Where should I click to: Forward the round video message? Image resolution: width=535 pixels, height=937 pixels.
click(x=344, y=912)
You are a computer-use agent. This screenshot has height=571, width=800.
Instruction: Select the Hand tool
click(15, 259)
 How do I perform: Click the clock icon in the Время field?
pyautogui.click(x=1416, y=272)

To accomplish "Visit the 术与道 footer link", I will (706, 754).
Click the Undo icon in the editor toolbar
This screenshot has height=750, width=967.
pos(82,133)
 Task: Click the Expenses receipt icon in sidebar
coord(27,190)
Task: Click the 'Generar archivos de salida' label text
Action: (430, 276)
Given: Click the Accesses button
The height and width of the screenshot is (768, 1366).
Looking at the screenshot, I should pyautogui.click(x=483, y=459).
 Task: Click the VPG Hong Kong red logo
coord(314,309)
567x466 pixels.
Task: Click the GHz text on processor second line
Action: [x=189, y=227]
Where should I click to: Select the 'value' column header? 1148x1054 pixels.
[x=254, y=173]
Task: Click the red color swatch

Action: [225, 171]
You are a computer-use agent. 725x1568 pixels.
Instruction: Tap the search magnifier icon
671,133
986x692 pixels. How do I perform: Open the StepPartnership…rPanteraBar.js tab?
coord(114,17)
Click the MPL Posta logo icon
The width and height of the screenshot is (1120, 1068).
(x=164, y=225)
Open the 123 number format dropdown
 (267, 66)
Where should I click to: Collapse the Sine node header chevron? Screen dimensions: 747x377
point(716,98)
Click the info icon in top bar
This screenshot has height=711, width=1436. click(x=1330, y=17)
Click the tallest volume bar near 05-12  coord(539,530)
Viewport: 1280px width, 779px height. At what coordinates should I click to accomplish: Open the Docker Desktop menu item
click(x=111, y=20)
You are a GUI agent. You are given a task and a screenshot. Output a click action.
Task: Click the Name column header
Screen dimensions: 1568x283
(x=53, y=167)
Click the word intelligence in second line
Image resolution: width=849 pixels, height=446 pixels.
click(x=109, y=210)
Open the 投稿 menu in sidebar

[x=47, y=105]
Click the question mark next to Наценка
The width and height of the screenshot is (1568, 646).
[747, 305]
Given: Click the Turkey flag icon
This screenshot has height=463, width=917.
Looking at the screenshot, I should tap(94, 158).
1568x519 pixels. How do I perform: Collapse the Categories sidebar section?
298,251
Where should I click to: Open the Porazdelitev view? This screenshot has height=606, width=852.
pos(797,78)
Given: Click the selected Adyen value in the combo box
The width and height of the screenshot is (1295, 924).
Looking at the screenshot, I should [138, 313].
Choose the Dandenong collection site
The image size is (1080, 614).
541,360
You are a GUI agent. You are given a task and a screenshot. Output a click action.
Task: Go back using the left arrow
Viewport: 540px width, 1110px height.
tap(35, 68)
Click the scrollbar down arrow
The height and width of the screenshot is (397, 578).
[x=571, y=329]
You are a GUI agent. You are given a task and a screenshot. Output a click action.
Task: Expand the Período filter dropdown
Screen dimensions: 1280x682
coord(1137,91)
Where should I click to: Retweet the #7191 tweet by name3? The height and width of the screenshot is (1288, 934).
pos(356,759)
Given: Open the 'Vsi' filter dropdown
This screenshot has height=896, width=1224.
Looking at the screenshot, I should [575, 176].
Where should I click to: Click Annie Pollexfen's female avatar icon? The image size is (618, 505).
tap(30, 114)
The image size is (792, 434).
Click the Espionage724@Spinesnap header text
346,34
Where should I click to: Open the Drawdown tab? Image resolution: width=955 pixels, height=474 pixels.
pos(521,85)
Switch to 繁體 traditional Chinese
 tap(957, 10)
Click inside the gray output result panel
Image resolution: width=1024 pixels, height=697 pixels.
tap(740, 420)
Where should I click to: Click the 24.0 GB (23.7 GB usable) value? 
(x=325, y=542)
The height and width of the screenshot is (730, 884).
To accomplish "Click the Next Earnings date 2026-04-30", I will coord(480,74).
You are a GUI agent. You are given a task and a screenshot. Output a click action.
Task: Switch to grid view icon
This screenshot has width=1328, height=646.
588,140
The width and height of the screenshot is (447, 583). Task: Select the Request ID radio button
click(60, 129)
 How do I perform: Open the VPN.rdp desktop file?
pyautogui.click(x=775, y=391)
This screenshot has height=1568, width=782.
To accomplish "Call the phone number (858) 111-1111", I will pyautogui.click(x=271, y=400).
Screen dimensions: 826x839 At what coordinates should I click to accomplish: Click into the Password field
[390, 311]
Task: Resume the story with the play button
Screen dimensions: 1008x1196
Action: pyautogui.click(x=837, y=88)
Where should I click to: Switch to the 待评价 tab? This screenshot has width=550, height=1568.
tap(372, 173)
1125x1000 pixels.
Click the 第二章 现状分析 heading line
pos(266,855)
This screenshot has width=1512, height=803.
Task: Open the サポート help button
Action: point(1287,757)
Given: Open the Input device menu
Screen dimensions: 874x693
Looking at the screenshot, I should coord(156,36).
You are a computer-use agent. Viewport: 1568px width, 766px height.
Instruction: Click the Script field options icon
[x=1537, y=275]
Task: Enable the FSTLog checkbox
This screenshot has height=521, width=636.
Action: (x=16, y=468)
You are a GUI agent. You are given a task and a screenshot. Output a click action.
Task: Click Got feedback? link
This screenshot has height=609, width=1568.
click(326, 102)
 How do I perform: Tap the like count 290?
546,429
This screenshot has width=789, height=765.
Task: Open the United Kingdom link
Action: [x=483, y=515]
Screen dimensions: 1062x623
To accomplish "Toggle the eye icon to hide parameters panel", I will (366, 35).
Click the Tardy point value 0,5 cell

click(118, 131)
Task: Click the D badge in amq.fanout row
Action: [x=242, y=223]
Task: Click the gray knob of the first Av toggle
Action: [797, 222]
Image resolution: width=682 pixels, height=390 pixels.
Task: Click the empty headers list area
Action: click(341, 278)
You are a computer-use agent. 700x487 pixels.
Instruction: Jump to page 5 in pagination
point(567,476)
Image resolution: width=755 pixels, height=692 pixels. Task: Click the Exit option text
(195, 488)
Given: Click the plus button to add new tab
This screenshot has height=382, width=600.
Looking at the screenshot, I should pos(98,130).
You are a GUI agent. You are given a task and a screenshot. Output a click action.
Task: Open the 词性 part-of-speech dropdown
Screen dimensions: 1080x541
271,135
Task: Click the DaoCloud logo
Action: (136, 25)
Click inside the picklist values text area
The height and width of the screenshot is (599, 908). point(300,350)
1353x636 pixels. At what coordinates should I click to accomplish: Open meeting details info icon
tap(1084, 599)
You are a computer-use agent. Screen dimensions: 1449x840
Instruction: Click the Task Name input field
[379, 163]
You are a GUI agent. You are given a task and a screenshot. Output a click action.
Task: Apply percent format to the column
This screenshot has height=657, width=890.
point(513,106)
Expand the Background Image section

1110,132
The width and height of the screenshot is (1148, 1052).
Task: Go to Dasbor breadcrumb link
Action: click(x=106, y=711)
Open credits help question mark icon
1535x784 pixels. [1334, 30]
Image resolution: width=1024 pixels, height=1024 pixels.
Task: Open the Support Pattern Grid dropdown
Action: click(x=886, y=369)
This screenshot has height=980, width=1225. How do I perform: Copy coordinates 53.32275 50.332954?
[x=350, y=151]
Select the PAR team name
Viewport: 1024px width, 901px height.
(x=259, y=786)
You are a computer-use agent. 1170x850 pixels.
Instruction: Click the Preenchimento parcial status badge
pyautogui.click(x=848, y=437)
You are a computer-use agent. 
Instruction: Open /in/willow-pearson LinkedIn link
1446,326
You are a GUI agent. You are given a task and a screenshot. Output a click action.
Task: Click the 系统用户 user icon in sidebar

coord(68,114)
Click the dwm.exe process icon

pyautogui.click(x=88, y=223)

▸ Exercise instructions
Lines above that include the string "arrow" need to be copied.

▸ Task solution
Task: Go back using the left arrow
Click the scrollbar down arrow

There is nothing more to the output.